ROANOKE TIMES

                         Roanoke Times
                 Copyright (c) 1995, Landmark Communications, Inc.

DATE: TUESDAY, September 26, 1995                   TAG: 9509260066
SECTION: BUSINESS                    PAGE: B-6   EDITION: METRO 
SOURCE: Associated Press
DATELINE: MIAMI BEACH, FLA.                                LENGTH: Medium


MINERS' BENEFITS SEEN IN PERIL

President Clinton must veto legislation that would eliminate health care for retired coal miners, Sen. Jay Rockefeller told delegates to the United Mine Workers convention Monday.

Rockefeller, D-W.Va., was instrumental in passing the 1992 law that requires coal companies to pay health benefits to their retirees.

A House Ways and Means Committee amendment to a budget bill would effectively repeal the law by exempting companies that have refused to pay the benefits voluntarily.

Clinton is scheduled to address the conference by satellite hookup today.

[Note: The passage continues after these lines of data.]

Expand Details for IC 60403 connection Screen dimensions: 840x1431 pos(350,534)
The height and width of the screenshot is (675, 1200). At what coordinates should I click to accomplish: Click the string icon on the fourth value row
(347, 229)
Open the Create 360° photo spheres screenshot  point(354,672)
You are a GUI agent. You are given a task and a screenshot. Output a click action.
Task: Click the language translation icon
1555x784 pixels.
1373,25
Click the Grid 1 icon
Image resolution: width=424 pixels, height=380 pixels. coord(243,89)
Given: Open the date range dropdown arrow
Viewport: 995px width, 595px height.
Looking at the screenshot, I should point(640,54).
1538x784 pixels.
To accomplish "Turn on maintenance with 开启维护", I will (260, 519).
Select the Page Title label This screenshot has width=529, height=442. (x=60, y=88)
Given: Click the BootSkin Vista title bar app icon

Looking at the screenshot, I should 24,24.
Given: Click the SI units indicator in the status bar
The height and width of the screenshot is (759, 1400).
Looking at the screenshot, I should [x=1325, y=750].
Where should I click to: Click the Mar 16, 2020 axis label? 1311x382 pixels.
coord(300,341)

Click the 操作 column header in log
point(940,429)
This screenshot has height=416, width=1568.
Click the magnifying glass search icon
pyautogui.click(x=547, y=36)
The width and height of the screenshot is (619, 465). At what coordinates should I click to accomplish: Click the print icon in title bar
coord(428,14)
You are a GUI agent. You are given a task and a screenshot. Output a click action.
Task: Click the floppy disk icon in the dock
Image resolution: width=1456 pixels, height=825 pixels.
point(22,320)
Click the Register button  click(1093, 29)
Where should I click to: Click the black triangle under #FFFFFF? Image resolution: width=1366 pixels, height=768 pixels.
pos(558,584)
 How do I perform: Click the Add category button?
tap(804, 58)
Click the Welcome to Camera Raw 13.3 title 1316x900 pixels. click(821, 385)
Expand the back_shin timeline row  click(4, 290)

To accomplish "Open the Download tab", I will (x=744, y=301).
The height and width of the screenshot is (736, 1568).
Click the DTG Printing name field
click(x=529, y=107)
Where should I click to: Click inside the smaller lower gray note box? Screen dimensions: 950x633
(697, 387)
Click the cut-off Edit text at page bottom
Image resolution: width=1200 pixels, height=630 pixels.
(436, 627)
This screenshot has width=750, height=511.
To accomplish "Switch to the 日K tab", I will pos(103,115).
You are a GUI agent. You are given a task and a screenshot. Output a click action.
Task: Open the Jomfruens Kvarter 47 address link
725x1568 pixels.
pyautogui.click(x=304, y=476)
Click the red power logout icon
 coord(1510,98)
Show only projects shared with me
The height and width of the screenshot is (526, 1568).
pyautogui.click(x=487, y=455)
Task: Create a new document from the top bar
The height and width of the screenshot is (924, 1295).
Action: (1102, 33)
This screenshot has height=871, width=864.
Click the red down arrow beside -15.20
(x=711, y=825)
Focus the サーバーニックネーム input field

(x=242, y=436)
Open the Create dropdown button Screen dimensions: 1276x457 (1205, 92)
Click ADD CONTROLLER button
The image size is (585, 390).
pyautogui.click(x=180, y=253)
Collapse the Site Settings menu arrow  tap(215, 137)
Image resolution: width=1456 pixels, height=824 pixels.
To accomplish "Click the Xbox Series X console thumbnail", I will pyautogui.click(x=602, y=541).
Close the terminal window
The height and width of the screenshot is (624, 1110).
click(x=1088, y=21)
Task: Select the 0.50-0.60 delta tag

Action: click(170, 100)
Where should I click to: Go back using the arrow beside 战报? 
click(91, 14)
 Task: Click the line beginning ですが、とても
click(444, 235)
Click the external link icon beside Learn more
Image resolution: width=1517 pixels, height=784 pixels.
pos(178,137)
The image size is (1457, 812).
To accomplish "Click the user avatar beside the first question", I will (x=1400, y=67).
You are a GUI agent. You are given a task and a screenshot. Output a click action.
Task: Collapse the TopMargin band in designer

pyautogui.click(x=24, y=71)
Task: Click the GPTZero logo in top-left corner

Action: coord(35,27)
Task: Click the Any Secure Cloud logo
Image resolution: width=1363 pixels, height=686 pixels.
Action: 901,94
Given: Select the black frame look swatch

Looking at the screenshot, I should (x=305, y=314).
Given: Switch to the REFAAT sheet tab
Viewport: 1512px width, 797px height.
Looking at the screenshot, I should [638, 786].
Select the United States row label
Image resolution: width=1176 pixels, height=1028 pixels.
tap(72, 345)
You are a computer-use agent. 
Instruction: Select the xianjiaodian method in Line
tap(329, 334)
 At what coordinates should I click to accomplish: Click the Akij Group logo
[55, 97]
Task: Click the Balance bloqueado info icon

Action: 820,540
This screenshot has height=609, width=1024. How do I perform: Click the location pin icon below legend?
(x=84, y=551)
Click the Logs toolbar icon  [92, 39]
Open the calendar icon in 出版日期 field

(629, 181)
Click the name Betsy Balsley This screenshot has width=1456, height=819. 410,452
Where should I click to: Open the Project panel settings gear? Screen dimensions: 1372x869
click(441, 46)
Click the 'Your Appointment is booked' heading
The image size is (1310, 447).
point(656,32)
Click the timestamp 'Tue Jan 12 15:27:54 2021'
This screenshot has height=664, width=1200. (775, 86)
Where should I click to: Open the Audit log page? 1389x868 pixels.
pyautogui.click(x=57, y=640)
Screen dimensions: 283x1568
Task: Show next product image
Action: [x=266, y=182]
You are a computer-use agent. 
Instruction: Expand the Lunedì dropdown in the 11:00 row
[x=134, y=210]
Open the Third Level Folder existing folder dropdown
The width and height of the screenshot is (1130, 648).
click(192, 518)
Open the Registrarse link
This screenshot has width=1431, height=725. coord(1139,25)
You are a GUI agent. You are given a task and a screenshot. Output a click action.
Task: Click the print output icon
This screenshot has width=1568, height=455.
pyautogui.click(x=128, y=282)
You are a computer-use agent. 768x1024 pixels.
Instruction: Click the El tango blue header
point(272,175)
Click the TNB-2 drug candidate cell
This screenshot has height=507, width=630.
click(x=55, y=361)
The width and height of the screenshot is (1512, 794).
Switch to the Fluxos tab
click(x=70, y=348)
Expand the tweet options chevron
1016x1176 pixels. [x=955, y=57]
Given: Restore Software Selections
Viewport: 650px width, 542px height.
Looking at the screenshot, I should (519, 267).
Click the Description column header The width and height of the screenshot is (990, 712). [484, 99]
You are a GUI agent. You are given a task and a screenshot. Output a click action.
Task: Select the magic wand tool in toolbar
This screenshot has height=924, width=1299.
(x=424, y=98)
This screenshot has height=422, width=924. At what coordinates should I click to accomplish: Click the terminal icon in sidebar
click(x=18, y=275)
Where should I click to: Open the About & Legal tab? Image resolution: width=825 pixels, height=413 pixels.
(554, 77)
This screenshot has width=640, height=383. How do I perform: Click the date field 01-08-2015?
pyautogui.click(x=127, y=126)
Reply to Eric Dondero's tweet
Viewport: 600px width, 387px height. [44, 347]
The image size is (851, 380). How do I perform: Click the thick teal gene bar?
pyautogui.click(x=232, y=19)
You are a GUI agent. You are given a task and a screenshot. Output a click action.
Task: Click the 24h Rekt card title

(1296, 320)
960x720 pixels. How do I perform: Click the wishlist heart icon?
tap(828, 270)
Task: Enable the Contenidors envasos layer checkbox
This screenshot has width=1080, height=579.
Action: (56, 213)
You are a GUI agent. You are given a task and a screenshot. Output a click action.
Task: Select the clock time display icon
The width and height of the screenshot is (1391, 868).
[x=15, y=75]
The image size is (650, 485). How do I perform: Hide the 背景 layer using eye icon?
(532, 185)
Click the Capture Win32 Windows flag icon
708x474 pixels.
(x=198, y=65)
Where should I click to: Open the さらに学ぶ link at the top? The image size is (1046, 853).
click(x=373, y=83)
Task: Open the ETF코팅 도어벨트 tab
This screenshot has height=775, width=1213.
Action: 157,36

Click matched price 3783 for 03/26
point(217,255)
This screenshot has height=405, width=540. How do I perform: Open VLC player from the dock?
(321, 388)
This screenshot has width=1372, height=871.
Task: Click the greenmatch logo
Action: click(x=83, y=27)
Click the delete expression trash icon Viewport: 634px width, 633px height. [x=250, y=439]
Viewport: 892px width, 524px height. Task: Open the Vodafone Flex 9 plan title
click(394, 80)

The health care trust fund was established in 1946. The law guarantees health insurance to about 100,000 retired miners in all 50 states.

Today, as in many ``mature industries,'' retirees far outnumber the active miners whose work supports their pensions and health care.

Over the years, as companies tried to shed the responsibility of paying into the fund, lawsuits resulted in conflicting court rulings. Some required the fund to continue paying benefits, while others let coal companies stop paying into the fund. Other rulings added beneficiaries to the fund without any source of funding for their benefits.

The result was what Rockefeller and the UMW began to call ``the last man's club,'' in which a dwindling number of coal companies became responsible for paying the benefits for all retirees.

The recent House committee amendment ``puts it back on the last man's club, the ... responsible coal companies who were paying for all of it before passage of the act,'' Rockefeller said.